Problem
Set down the material again. Keep every line exactly as it is.

Input material
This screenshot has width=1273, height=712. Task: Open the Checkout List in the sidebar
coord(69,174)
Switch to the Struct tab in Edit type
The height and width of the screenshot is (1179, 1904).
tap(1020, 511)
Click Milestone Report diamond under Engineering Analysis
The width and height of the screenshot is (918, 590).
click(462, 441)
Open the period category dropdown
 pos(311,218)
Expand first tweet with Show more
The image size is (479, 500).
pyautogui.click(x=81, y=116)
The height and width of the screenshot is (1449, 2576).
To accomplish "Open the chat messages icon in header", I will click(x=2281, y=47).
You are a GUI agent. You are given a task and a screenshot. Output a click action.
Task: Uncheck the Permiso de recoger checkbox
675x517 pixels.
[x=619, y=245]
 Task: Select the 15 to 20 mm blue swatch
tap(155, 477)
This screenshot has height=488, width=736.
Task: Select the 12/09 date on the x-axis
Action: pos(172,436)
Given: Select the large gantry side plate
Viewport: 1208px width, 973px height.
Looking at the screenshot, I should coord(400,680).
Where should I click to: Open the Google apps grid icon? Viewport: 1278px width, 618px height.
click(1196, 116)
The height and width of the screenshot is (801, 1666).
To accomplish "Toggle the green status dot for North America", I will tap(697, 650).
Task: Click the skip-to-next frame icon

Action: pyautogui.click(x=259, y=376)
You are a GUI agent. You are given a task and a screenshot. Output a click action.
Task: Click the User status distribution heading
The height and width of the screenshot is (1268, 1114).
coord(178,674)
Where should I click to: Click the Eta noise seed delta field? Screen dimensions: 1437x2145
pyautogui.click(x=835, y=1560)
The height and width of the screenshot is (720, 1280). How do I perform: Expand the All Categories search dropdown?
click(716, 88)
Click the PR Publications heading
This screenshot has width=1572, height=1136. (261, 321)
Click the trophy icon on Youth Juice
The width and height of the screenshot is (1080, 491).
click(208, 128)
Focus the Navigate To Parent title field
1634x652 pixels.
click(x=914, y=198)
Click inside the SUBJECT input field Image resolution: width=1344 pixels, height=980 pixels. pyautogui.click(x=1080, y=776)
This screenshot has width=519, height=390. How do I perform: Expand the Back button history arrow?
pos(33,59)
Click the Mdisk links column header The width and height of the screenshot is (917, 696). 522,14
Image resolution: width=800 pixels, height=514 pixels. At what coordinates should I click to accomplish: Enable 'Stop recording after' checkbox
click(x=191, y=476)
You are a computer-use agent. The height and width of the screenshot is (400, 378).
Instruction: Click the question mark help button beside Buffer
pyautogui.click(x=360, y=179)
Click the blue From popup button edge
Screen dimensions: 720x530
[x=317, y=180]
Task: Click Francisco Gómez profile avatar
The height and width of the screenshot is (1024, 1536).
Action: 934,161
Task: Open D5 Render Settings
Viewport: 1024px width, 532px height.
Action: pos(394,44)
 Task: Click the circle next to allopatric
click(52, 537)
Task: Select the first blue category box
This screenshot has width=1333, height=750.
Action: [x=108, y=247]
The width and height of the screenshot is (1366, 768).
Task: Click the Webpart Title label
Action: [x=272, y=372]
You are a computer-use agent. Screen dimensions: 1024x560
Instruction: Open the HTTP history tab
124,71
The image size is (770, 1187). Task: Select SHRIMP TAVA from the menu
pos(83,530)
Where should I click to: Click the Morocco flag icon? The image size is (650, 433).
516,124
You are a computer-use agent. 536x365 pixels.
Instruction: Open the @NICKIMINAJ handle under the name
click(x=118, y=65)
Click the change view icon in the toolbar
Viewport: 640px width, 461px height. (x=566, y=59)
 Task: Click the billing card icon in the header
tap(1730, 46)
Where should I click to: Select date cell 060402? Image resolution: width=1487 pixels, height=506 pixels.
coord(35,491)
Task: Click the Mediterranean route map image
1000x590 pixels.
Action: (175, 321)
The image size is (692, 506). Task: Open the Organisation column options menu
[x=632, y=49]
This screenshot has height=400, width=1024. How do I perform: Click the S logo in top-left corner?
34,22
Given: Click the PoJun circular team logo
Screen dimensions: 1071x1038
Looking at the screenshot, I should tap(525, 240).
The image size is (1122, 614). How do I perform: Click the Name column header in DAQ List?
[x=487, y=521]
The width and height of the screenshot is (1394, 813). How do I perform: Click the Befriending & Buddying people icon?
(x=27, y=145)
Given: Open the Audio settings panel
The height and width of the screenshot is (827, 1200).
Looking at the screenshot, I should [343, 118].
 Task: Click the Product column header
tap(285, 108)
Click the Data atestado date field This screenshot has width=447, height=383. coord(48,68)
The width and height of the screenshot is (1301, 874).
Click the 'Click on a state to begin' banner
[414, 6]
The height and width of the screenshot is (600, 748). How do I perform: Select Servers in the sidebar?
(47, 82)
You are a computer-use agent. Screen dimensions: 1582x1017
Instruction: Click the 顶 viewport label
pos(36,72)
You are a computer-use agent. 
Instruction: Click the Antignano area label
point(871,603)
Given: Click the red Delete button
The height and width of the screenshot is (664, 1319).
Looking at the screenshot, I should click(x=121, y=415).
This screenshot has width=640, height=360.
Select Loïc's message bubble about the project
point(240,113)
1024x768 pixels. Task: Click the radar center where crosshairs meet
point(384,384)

The answer
This screenshot has width=1273, height=712. Task: Open the Checkout List in the sidebar
coord(69,174)
Switch to the Struct tab in Edit type
The height and width of the screenshot is (1179, 1904).
tap(1020, 511)
Click Milestone Report diamond under Engineering Analysis
The width and height of the screenshot is (918, 590).
click(462, 441)
Open the period category dropdown
 pos(311,218)
Expand first tweet with Show more
The image size is (479, 500).
pyautogui.click(x=81, y=116)
The height and width of the screenshot is (1449, 2576).
To accomplish "Open the chat messages icon in header", I will click(x=2281, y=47).
You are a GUI agent. You are given a task and a screenshot. Output a click action.
Task: Uncheck the Permiso de recoger checkbox
675x517 pixels.
[x=619, y=245]
 Task: Select the 15 to 20 mm blue swatch
tap(155, 477)
This screenshot has height=488, width=736.
Task: Select the 12/09 date on the x-axis
Action: pos(172,436)
Given: Select the large gantry side plate
Viewport: 1208px width, 973px height.
Looking at the screenshot, I should coord(400,680).
Where should I click to: Open the Google apps grid icon? Viewport: 1278px width, 618px height.
click(1196, 116)
The height and width of the screenshot is (801, 1666).
To accomplish "Toggle the green status dot for North America", I will tap(697, 650).
Task: Click the skip-to-next frame icon

Action: pyautogui.click(x=259, y=376)
You are a GUI agent. You are given a task and a screenshot. Output a click action.
Task: Click the User status distribution heading
The height and width of the screenshot is (1268, 1114).
coord(178,674)
Where should I click to: Click the Eta noise seed delta field? Screen dimensions: 1437x2145
pyautogui.click(x=835, y=1560)
The height and width of the screenshot is (720, 1280). How do I perform: Expand the All Categories search dropdown?
click(716, 88)
Click the PR Publications heading
This screenshot has width=1572, height=1136. (261, 321)
Click the trophy icon on Youth Juice
The width and height of the screenshot is (1080, 491).
click(208, 128)
Focus the Navigate To Parent title field
1634x652 pixels.
click(x=914, y=198)
Click inside the SUBJECT input field Image resolution: width=1344 pixels, height=980 pixels. pyautogui.click(x=1080, y=776)
This screenshot has width=519, height=390. How do I perform: Expand the Back button history arrow?
pos(33,59)
Click the Mdisk links column header The width and height of the screenshot is (917, 696). 522,14
Image resolution: width=800 pixels, height=514 pixels. At what coordinates should I click to accomplish: Enable 'Stop recording after' checkbox
click(x=191, y=476)
You are a computer-use agent. The height and width of the screenshot is (400, 378).
Instruction: Click the question mark help button beside Buffer
pyautogui.click(x=360, y=179)
Click the blue From popup button edge
Screen dimensions: 720x530
[x=317, y=180]
Task: Click Francisco Gómez profile avatar
The height and width of the screenshot is (1024, 1536).
Action: 934,161
Task: Open D5 Render Settings
Viewport: 1024px width, 532px height.
Action: pos(394,44)
 Task: Click the circle next to allopatric
click(52, 537)
Task: Select the first blue category box
This screenshot has width=1333, height=750.
Action: [x=108, y=247]
The width and height of the screenshot is (1366, 768).
Task: Click the Webpart Title label
Action: [x=272, y=372]
You are a computer-use agent. Screen dimensions: 1024x560
Instruction: Open the HTTP history tab
124,71
The image size is (770, 1187). Task: Select SHRIMP TAVA from the menu
pos(83,530)
Where should I click to: Click the Morocco flag icon? The image size is (650, 433).
516,124
You are a computer-use agent. 536x365 pixels.
Instruction: Open the @NICKIMINAJ handle under the name
click(x=118, y=65)
Click the change view icon in the toolbar
Viewport: 640px width, 461px height. (x=566, y=59)
 Task: Click the billing card icon in the header
tap(1730, 46)
Where should I click to: Select date cell 060402? Image resolution: width=1487 pixels, height=506 pixels.
coord(35,491)
Task: Click the Mediterranean route map image
1000x590 pixels.
Action: (175, 321)
The image size is (692, 506). Task: Open the Organisation column options menu
[x=632, y=49]
This screenshot has height=400, width=1024. How do I perform: Click the S logo in top-left corner?
34,22
Given: Click the PoJun circular team logo
Screen dimensions: 1071x1038
Looking at the screenshot, I should tap(525, 240).
The image size is (1122, 614). How do I perform: Click the Name column header in DAQ List?
[x=487, y=521]
The width and height of the screenshot is (1394, 813). How do I perform: Click the Befriending & Buddying people icon?
(x=27, y=145)
Given: Open the Audio settings panel
The height and width of the screenshot is (827, 1200).
Looking at the screenshot, I should [343, 118].
 Task: Click the Product column header
tap(285, 108)
Click the Data atestado date field This screenshot has width=447, height=383. coord(48,68)
The width and height of the screenshot is (1301, 874).
Click the 'Click on a state to begin' banner
[414, 6]
The height and width of the screenshot is (600, 748). How do I perform: Select Servers in the sidebar?
(47, 82)
You are a computer-use agent. Screen dimensions: 1582x1017
Instruction: Click the 顶 viewport label
pos(36,72)
You are a computer-use agent. 
Instruction: Click the Antignano area label
point(871,603)
Given: Click the red Delete button
The height and width of the screenshot is (664, 1319).
Looking at the screenshot, I should click(x=121, y=415).
This screenshot has width=640, height=360.
Select Loïc's message bubble about the project
point(240,113)
1024x768 pixels. Task: Click the radar center where crosshairs meet
point(384,384)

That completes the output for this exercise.